しなやかに生きる

無病の驕り

瑜伽論(ゆがろん)という玄奘三蔵法師が訳されたお経に八つの驕りー八憍というのが書かれているというお話をお寺のおつとめ日にさせていただきました。

 そのうちのひとつで、「無病憍(むびょうきょう)」という健康であることにおごりたかぶり、病気で苦しんでいる方への思いやりを忘れるというものがあります。

 特に若くて元気な頃、風邪をひいたりしても一時的にしんどくてもすぐ治り、喉元過ぎれば熱さを忘れて、簡単に風邪ひくなんて気合が足りないとか言ってしまう。年を重ねてもちょっと気に食わない人が病気をしたと聞いたら不摂生だったからあんなことになったんだとかさらっと言ってしまう。

 病名というのは、あくまで医師が一応何々ですねとつけとかないといけないからつけるというだけで、一括りにああその病気ね、それだったら知り合いの人がどうこうとか言いたい事だけいって、励みにならないような言葉をかけてしまう。 

 

    個々人の生まれ持った体質、環境によってその人にしかわからないしんどさというのもあります。

 身近に大病を患った方や介護の必要な方がいるとどういうしんどさがあるという事を長い期間、目の当たりにしますし、何より自分が大病を患ったり、長期間病気を患うとああこんなにしんどいものだったのかと身に染みます。

 そこで健康のありがたさや、他の方も様々どんなにしんどいのだろうかに考えが及ぶ場合もあります。

 その方、その方のしんどさはわからないけれど、寄り添う、少しでもわかろうとすることは出来ます。

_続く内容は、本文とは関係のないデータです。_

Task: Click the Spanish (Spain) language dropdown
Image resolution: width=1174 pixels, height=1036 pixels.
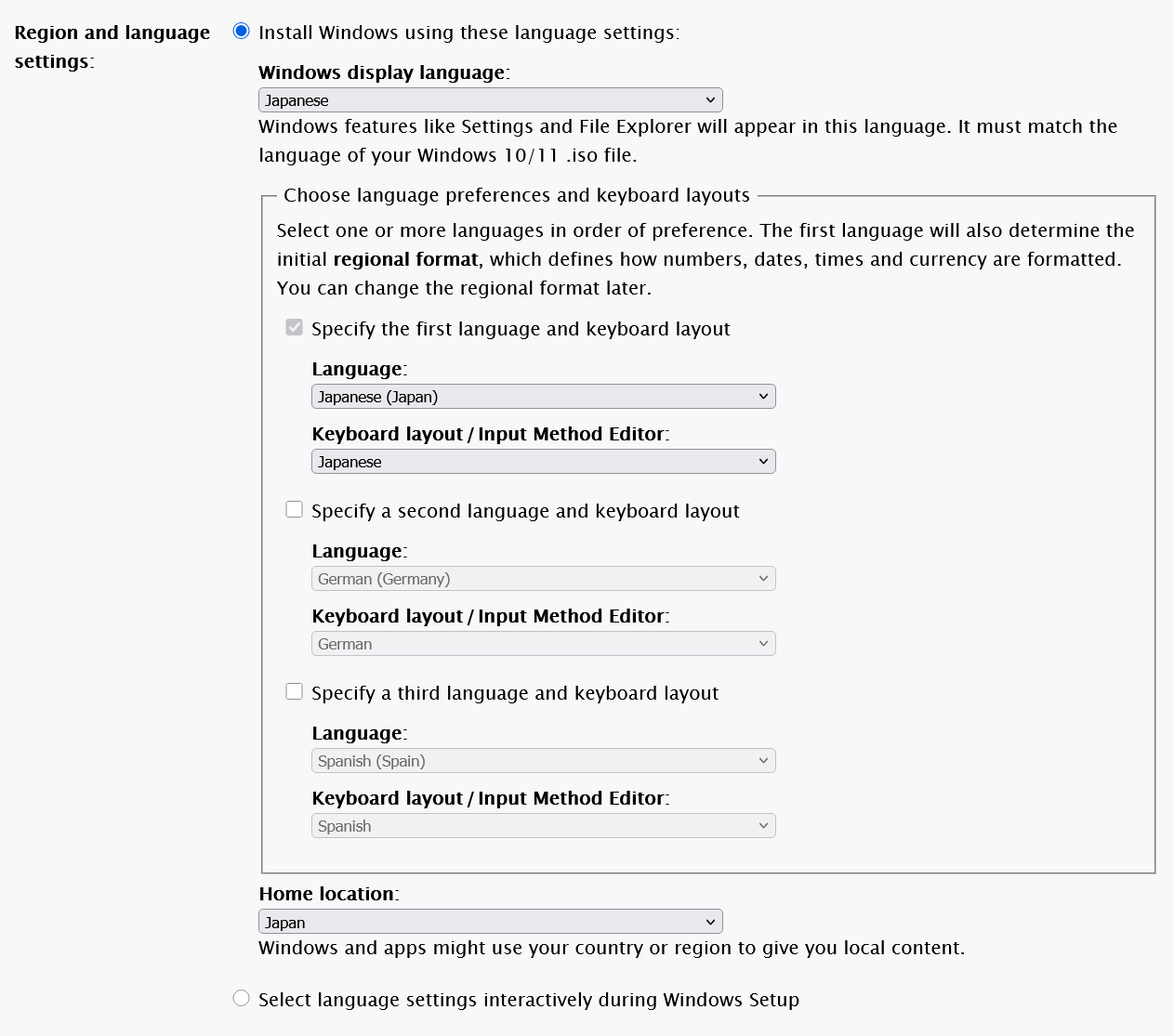Action: click(x=543, y=761)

 嗚呼、それにしても無病であることに驕る、健康であると思っていると出てくる驕り、我が身を振り返るとこのような気持ちを抱いたことがないとは言えません。こういう驕りというのは生まれやすいものであるからこそ八憍というものを説かれているとは思いますが、丁寧に気をつけていかないといけないと本当に思います。

 

 あと驕りとまた違っているかもしれませんが、友達などが入院してお見舞いに行った時、しんどそうにしているのをみて、ああ自分は元気にさせてもらっているのに何もできていない申し訳ない。◯◯さんはどんな気持ちでやってきた私を見ているのだろうか・・・とか深く考えなくてもと言われるかもしれないですが、考えてしまいます、、勝手に難しくしてしまっているのでしょうか。